# Self-programmed stemmed KWIC in Python

## Definition of the class for regex-based stemmers 
A primitive default regex for stemming is provided

In [1]:
import nltk, re

class RegexStemmer(object):
    def __init__(self, r=r'^(.*?)(ing|ly|ed|ious|ies|ive|es|s|ment)?$'):
        self._r = r

    def stem(self,word):
        m = re.match(self._r, word)
        return m.group(1)

In [2]:
regex_stemmer = RegexStemmer()
regex_stemmer.stem('seeming')

'seem'

## Definition of the class for indexed texts incl. concordances

In [3]:
class IndexedText(object):

    def __init__(self, stemmer, text):
        self._text = text
        self._stemmer = stemmer
        self._index = nltk.Index((self._stem(word), i)
                                 for (i, word) in enumerate(text))

    def _stem(self, word):
        return self._stemmer.stem(word).lower()
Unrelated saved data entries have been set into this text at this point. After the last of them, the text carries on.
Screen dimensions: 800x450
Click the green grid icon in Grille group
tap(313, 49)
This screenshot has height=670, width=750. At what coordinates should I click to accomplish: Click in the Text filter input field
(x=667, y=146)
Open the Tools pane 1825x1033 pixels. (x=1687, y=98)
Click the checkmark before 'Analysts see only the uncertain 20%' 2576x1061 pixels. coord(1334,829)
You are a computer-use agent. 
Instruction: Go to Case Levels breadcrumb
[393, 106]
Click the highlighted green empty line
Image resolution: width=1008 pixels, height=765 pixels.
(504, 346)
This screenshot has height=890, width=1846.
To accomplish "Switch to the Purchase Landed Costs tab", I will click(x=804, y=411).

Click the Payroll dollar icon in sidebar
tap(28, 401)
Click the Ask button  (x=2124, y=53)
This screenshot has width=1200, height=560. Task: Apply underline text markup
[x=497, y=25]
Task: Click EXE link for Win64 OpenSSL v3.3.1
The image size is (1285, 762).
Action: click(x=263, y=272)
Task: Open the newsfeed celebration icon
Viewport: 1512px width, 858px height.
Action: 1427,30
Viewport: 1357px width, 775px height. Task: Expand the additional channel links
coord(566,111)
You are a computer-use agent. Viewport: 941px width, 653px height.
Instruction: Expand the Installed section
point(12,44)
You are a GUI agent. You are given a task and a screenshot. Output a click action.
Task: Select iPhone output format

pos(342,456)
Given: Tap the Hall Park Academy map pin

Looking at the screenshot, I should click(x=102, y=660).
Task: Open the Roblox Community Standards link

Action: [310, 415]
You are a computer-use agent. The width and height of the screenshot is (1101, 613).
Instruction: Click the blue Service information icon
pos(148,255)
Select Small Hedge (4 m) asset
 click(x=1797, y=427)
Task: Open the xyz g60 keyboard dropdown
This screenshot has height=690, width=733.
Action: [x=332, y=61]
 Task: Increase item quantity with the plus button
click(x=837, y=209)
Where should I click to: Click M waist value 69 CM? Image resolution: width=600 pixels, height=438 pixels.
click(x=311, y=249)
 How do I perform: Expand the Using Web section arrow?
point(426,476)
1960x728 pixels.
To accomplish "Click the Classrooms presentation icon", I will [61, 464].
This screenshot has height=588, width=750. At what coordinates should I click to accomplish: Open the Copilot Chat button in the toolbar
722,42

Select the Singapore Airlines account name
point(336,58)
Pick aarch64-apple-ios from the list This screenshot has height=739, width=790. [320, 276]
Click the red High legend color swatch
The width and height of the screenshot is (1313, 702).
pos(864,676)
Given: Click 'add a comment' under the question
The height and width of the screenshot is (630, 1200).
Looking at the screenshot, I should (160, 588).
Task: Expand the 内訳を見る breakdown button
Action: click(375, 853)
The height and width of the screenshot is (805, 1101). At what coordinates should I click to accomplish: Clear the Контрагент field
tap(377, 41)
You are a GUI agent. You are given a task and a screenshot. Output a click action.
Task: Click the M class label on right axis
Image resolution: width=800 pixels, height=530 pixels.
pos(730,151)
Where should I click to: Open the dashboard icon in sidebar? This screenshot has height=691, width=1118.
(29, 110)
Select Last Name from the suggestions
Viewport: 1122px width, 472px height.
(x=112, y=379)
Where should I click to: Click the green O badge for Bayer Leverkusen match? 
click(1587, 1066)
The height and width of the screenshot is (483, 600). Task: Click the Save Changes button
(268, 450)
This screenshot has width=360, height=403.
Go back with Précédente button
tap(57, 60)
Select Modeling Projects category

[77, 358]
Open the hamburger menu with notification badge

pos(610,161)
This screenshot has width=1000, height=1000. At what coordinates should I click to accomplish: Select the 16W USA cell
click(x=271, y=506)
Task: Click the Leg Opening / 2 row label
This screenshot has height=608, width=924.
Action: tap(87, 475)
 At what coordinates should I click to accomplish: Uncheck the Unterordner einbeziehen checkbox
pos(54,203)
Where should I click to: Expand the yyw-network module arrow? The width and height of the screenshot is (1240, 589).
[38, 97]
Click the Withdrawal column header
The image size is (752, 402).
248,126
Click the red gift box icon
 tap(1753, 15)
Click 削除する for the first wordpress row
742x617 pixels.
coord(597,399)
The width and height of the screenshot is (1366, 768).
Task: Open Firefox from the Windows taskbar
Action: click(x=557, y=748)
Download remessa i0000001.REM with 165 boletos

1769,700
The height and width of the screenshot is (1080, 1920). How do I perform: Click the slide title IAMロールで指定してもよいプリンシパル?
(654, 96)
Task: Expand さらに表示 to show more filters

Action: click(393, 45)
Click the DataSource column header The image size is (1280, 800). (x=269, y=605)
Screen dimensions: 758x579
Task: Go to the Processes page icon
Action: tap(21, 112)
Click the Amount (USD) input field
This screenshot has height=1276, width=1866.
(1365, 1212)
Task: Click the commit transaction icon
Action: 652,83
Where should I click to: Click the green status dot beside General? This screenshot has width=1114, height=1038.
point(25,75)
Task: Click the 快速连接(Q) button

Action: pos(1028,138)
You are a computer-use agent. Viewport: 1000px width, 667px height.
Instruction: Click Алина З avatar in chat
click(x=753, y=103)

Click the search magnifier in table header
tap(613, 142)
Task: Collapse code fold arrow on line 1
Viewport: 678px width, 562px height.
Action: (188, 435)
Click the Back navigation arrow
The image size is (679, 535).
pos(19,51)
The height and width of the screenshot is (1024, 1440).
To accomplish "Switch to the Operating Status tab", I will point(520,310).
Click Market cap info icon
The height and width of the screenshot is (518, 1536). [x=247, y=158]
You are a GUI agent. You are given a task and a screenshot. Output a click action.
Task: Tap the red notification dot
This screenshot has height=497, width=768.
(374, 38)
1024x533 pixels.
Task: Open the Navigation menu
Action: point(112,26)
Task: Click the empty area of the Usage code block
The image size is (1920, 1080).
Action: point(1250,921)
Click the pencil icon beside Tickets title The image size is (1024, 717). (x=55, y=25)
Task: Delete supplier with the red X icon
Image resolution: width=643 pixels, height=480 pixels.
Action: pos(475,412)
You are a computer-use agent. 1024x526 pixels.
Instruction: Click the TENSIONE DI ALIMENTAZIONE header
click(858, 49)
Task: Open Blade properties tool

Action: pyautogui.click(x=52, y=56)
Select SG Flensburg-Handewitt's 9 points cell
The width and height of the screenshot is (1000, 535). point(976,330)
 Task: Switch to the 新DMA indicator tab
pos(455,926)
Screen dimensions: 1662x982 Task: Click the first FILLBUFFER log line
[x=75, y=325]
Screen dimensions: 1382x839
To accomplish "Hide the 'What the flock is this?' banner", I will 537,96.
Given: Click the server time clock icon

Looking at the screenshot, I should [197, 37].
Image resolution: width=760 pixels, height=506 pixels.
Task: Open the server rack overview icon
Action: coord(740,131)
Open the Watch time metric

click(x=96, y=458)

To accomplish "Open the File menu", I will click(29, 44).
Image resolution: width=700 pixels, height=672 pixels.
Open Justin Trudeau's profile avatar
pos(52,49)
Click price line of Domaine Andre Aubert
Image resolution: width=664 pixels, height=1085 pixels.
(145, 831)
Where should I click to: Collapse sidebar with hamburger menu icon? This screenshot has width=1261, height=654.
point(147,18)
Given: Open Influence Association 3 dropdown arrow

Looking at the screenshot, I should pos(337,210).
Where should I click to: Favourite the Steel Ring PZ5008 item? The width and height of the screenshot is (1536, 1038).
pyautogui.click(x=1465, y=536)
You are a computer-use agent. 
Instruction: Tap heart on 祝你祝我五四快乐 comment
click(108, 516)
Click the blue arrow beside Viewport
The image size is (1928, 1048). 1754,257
    def concordance(self, word, width=40):
        key = self._stem(word)		# stemmed keyword
        wc = width//4				# words of context to consider
        for i in self._index[key]:
            lcontext = ' '.join(self._text[i-wc:i])
            rcontext = ' '.join(self._text[i:i+wc])
            ldisplay = f'{lcontext[-width:]:>{width}}' # trim to desired character width
            rdisplay = f'{rcontext[:width]:{width}}'   # trim to desired character width
            print(ldisplay, rdisplay)


## Demo of the self-made KWIC program

In [4]:
text = nltk.corpus.webtext.words('grail.txt')
regex_index = IndexedText(regex_stemmer, text)

Apply concordance method to indexed text

In [11]:
regex_index.concordance('die',width=50)

 cross this bridge . BLACK KNIGHT : Then you shall die . ARTHUR : I command you , as King of the     
n , rode forth from Camelot . He was not afraid to die , O brave Sir Robin . He was not at all       


In [9]:
regex_index.concordance('dying')

     it says . ARTHUR : Look , if he was dying , he wouldn ' t bother to carve ' 


## Use a prefabricated stemmer with the self-built text indexing class
Condition: Stemmer must be able to call the method `stem()`.
Remember... [duck typing](https://www.youtube.com/watch?v=x3v9zMX1s4s)

In [13]:
porter_stemmer = nltk.PorterStemmer()
porter_index = IndexedText(porter_stemmer, text)
porter_index.concordance('dying', width=20)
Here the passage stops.